The lovely likeness of the Lord
Is in thy pure face,
The loveliest likeness that was upon earth.
I soon learned to cast away one other illusion of 'popular poetry. ' I
learned from the people themselves, before I learned it from any book,
that they cannot separate the idea of an art or a craft from the idea
of a cult with ancient technicalities and mysteries. They can hardly
separate mere learning from witchcraft, and are fond of the words and
verses that keep half their secret to themselves. Indeed, it is certain
that before the counting-house had created a new class and a new art
without breeding and without ancestry, and set this art and this class
between the hut and the castle, and between the hut and the cloister,
the art of the people was as closely mingled with the art of the
coteries as was the speech of the people that delighted in rhythmical
animation, in idiom, in images, in words full of far-off suggestion,
with the unchanging speech of the poets.
Now I see a new generation in Ireland which discusses Irish literature
and history in Young Ireland societies, and societies with newer names,
and there are far more than when I was a boy who would make verses for
the people. They have the help, too, of a vigorous journalism, and this
journalism sometimes urges them to desire the direct logic, the clear
rhetoric, of 'popular poetry. ' It sees that Ireland has no cultivated
minority, and it does not see, though it would cast out all English
things, that its literary ideal belongs more to England than to other
countries. I have hope that the new writers will not fall into its
illusion, for they write in Irish, and for a people the counting-house
has not made forgetful. Among the seven or eight hundred thousand who
have had Irish from the cradle, there is, perhaps, nobody who has not
enough of the unwritten tradition to know good verses from bad ones, if
he have enough mother-wit. Among all that speak English in Australia,
in America, in Great Britain, are there many more than the ten thousand
the prophet saw, who have enough of the written tradition education has
set in room of the unwritten to know good verses from bad ones, even
though their mother-wit has made them Ministers of the Crown or what
you will? Nor can things be better till that ten thousand have gone
hither and thither to preach their faith that 'the imagination is the
man himself,' and that the world as imagination sees it is the durable
world, and have won men as did the disciples of Him who
His seventy disciples sent
Against religion and government.
1901.
SPEAKING TO THE PSALTERY.
I
I HAVE always known that there was something I disliked about singing,
and I naturally dislike print and paper, but now at last I understand
why, for I have found something better. I have just heard a poem spoken
with so delicate a sense of its rhythm, with so perfect a respect for
its meaning, that if I were a wise man and could persuade a few people
to learn the art I would never open a book of verses again. A friend,
who was here a few minutes ago, has sat with a beautiful stringed
instrument upon her knee, her fingers passing over the strings, and
has spoken to me some verses from Shelley's _Skylark_ and Sir Ector's
lamentation over the dead Launcelot out of the _Morte d' Arthur_ and
some of my own poems.
remember impossible things, and, it may be, if the worship of sun and
moon had not left a faint reverence behind it, what Aran fisher-girl
would sing--
'It is late last night the dog was speaking of you; the snipe was
speaking of you in her deep marsh. It is you are the lonely bird
throughout the woods; and that you may be without a mate until you find
me.
'You promised me and you said a lie to me, that you would be before me
where the sheep are flocked. I gave a whistle and three hundred cries
to you; and I found nothing there but a bleating lamb.

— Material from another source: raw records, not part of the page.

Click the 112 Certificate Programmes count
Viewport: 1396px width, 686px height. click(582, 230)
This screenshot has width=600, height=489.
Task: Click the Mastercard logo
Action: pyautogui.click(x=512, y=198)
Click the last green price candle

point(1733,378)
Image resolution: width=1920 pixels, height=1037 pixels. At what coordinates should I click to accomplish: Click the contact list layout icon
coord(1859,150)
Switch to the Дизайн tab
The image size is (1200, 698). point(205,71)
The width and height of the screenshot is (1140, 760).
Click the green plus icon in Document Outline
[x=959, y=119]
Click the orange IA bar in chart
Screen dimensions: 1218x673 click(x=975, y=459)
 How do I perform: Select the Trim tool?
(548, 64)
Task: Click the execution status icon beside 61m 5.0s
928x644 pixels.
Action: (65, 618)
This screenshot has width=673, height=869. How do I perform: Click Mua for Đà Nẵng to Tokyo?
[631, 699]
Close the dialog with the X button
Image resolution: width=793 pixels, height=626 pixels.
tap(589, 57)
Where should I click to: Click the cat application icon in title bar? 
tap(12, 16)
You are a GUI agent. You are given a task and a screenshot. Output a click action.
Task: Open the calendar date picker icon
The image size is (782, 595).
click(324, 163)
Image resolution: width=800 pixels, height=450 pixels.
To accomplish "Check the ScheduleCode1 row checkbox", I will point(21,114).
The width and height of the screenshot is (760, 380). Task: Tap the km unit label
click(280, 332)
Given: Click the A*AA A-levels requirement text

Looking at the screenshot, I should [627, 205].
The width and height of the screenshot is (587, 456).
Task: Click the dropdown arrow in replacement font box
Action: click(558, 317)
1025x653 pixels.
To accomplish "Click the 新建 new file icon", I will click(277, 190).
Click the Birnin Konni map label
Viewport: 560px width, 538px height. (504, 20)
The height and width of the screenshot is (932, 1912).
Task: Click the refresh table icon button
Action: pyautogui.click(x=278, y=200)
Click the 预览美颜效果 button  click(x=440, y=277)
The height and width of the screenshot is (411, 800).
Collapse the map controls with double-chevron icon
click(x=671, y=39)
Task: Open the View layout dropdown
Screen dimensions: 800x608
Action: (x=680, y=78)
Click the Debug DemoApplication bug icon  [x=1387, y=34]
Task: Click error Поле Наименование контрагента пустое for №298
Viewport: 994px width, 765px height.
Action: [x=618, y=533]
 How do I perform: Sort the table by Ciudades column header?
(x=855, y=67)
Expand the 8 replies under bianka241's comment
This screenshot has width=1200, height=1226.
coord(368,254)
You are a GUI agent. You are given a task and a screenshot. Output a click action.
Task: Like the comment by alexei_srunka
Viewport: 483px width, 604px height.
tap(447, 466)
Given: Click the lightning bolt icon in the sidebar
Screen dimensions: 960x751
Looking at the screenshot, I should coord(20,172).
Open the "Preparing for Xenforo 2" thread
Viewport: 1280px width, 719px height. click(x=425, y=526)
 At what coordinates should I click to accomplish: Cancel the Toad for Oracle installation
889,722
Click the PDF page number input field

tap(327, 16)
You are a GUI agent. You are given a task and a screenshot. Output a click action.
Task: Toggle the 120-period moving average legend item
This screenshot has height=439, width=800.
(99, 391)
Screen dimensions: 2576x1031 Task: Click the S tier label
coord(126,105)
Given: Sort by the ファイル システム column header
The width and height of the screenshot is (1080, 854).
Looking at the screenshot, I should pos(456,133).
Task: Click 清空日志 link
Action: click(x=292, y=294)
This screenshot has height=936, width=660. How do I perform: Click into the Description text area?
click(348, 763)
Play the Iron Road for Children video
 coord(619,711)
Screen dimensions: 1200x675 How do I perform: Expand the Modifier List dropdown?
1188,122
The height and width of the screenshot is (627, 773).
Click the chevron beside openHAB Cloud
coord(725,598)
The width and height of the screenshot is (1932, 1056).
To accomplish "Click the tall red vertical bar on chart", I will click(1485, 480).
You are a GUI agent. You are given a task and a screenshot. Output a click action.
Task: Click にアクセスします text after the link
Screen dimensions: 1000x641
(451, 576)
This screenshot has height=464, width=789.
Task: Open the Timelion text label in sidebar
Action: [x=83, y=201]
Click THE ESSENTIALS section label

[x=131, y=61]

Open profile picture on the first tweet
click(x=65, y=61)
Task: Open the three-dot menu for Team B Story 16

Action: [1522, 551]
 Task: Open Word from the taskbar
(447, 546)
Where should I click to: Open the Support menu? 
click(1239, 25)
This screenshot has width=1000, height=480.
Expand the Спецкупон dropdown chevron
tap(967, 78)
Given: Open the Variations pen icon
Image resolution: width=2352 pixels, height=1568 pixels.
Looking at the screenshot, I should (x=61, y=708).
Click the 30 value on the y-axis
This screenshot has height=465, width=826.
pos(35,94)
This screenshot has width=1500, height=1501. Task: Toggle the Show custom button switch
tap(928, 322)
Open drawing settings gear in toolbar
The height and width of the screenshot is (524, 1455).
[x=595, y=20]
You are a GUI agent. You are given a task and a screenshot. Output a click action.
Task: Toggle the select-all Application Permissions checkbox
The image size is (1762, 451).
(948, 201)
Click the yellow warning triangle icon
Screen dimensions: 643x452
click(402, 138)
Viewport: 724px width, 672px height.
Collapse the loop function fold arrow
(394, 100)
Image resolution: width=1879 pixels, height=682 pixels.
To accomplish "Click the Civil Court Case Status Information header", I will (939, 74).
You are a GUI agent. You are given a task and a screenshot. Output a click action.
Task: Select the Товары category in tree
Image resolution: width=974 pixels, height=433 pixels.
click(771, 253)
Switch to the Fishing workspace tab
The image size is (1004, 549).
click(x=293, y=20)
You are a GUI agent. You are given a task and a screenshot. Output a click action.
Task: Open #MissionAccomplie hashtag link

'You promised me a thing that was hard for you, a ship of gold under a
silver mast; twelve towns and a market in all of them, and a fine white
court by the side of the sea.
'You promised me a thing that is not possible; that you would give me
gloves of the skin of a fish; that you would give me shoes of the skin
of a bird, and a suit of the dearest silk in Ireland.
'My mother said to me not to be talking with you, to-day or to-morrow
or on Sunday. It was a bad time she took for telling me that, it was
shutting the door after the house was robbed. . . .
'You have taken the east from me, you have taken the west from me, you
have taken what is before me and what is behind me; you have taken the
moon, you have taken the sun from me, and my fear is great you have
taken God from me. '
The Gael of the Scottish islands could not sing his beautiful song
over a bride, had he not a memory of the belief that Christ was the
only man who measured six feet and not a little more or less, and was
perfectly shaped in all other ways, and if he did not remember old
symbolical observances--
I bathe thy palms
In showers of wine,
In the cleansing fire,
In the juice of raspberries,
In the milk of honey.
* * * * *
Thou art the joy of all joyous things,
Thou art the light of the beam of the sun,
Thou art the door of the chief of hospitality,
Thou art the surpassing pilot star,
Thou art the step of the deer of the hill,
Thou art the step of the horse of the plain,
Thou art the grace of the sun rising,
Thou art the loveliness of all lovely desires.
The lovely likeness of the Lord
Is in thy pure face,
The loveliest likeness that was upon earth.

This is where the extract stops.